Per Quici (presidente della Federazione Cimo-Fesmed), “il successo dello sciopero di oggi è indicativo del disagio dei medici”. E ancora: “Negli ospedali di tutta Italia sta montando un grande movimento di protesta che non si esaurirà con la manifestazione di oggi, è soltanto l’inizio. Oggi il governo continua con la stessa tendenza, si finanziava poco, si insiste a non finanziare in modo adeguato. Eppure, ci sono 90 miliardi di evasione fiscale, il 43% degli italiani non paga le tasse, 7 miliardi non sono recuperati dai giochi online. Tante risorse potrebbero essere recuperate per rilanciare non soltanto la sanità, ma l’intero Paese”, è l’appello.

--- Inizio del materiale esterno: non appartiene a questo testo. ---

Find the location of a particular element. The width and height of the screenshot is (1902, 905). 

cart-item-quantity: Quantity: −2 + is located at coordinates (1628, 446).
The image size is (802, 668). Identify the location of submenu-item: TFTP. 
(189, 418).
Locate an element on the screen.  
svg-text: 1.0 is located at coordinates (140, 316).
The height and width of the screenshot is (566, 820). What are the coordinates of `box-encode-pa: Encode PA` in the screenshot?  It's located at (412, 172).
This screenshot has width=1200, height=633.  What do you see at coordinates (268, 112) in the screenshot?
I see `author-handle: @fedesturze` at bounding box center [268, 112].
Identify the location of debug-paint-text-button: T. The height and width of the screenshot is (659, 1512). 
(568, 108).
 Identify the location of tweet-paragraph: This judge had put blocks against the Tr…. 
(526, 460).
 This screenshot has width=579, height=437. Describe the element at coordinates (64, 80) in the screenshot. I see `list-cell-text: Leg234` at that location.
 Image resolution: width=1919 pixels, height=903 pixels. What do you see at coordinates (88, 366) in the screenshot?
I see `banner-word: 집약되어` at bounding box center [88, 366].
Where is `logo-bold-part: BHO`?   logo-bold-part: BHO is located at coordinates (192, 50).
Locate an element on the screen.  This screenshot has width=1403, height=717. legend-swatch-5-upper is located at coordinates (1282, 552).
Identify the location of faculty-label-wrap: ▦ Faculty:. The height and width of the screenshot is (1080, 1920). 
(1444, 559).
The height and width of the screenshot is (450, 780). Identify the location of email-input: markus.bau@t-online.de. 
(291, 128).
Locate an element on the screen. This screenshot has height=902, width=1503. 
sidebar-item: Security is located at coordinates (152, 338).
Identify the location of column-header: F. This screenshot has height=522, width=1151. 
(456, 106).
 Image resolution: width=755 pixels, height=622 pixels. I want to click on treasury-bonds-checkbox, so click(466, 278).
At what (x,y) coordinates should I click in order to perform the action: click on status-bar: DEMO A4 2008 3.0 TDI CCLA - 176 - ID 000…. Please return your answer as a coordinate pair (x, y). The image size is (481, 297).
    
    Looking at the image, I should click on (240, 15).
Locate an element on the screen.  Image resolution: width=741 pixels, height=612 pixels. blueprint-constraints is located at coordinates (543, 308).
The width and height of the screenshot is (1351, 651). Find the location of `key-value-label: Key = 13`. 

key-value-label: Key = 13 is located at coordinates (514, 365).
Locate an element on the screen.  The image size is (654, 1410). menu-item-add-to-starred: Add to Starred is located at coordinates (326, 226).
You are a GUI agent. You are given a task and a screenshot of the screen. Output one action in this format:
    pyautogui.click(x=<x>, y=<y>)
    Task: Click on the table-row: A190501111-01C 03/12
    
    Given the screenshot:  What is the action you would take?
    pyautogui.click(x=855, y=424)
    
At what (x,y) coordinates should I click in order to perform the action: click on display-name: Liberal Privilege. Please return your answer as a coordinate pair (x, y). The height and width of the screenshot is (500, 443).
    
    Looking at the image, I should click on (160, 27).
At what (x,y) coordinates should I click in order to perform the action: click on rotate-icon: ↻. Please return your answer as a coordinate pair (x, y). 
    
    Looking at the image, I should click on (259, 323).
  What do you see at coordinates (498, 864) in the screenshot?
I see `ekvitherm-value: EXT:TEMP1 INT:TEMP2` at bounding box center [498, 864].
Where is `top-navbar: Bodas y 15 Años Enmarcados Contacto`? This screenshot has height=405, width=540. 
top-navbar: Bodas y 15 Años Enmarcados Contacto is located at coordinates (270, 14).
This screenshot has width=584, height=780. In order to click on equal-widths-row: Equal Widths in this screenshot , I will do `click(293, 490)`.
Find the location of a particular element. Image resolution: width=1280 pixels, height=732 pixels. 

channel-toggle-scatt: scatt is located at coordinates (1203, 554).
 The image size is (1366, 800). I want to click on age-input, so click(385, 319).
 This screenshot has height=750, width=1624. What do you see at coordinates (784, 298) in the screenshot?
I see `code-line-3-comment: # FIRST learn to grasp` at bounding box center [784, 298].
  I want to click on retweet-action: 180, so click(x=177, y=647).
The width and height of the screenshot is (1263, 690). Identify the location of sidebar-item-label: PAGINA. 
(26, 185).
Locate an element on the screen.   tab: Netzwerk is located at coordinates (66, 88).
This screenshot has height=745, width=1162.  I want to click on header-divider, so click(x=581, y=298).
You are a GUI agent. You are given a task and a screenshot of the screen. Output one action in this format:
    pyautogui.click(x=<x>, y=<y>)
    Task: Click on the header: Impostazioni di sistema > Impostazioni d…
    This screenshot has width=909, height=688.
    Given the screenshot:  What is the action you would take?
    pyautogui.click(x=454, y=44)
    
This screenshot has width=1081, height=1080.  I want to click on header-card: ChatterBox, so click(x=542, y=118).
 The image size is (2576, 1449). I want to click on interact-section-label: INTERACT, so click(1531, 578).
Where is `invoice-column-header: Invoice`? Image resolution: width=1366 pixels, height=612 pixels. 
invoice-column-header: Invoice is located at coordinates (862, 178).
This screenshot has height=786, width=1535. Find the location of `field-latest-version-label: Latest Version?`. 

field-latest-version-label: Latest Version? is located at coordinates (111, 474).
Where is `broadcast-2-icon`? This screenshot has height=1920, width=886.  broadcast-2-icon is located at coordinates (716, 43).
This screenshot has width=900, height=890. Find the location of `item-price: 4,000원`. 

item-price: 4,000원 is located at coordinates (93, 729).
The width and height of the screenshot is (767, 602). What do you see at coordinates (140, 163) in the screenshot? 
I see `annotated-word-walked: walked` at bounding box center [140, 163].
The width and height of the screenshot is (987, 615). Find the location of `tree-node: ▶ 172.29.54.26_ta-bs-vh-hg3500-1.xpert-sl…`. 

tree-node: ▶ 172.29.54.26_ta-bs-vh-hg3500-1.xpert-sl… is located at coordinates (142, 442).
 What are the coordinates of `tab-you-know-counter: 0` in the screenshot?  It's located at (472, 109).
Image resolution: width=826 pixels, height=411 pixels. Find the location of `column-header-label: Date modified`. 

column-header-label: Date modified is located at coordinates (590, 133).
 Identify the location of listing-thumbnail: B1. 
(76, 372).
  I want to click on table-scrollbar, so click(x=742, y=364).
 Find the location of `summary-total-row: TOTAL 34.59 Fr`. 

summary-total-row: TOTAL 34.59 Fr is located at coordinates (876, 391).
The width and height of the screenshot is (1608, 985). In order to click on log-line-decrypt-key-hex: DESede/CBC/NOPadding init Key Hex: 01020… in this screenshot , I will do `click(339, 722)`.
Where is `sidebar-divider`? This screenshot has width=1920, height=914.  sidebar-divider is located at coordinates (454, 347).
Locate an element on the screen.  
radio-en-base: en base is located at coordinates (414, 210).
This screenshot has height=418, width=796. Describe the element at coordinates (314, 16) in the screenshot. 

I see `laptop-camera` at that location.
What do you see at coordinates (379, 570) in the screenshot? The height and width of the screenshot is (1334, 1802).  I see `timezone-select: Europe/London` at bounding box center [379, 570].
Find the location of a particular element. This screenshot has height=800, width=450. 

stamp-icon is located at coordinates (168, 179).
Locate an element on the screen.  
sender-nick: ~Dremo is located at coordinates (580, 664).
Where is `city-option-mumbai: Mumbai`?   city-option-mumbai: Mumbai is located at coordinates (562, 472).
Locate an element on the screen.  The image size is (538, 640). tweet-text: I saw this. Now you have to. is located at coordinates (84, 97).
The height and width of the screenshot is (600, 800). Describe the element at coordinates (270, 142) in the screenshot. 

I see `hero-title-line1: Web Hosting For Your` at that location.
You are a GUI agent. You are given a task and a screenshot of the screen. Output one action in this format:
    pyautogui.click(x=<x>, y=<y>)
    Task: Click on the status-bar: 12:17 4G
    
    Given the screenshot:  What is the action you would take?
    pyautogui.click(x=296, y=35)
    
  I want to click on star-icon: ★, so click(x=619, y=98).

“C’è la fuga di tanti colleghi verso l’estero, i nostri concorsi vanno deserti quando un tempo, 30 anni fa, un posto in ospedale era considerato un enorme privilegio. Ma oggi non avrei motivi per consigliare a un giovane collega di restare per lavorare in un ospedale pubblico”, denuncia un medico cardiologo ormai vicino alla pensione. “Siamo considerati un bancomat dove riscuotere soldi sicuri. Ho cominciato a versare quando Meloni andava all’asilo. Ora vorrebbero tagliarmi la pensione di un terzo? Questa è una truffa”, spiega un altro medico. Eppure, al di là del quadro, c’è chi sceglie di lottare: “La tentazione di andare via è molta, ma se restiamo qui è perché crediamo nella sanità pubblica“. Ma c’è anche chi è quasi rassegnata: “Una mia collega andrà in Spagna a gennaio, devo dire che se non cambierà la situazione lascerò questa possibilità aperta anche io”. Altri hanno pure fatto il percorso opposto, ora delusi: “Ho cercato di riportare in Italia le competenze acquisite, ma qui siamo considerati molto meno che altrove”, spiega un medico abruzzese. Per tanti la protesta è appena iniziata: “Ho l’abilitazione in Svizzera, potrei cambiare subito. Ma ci tengo a salvare questo sistema. Questa volta non ci fermiamo”.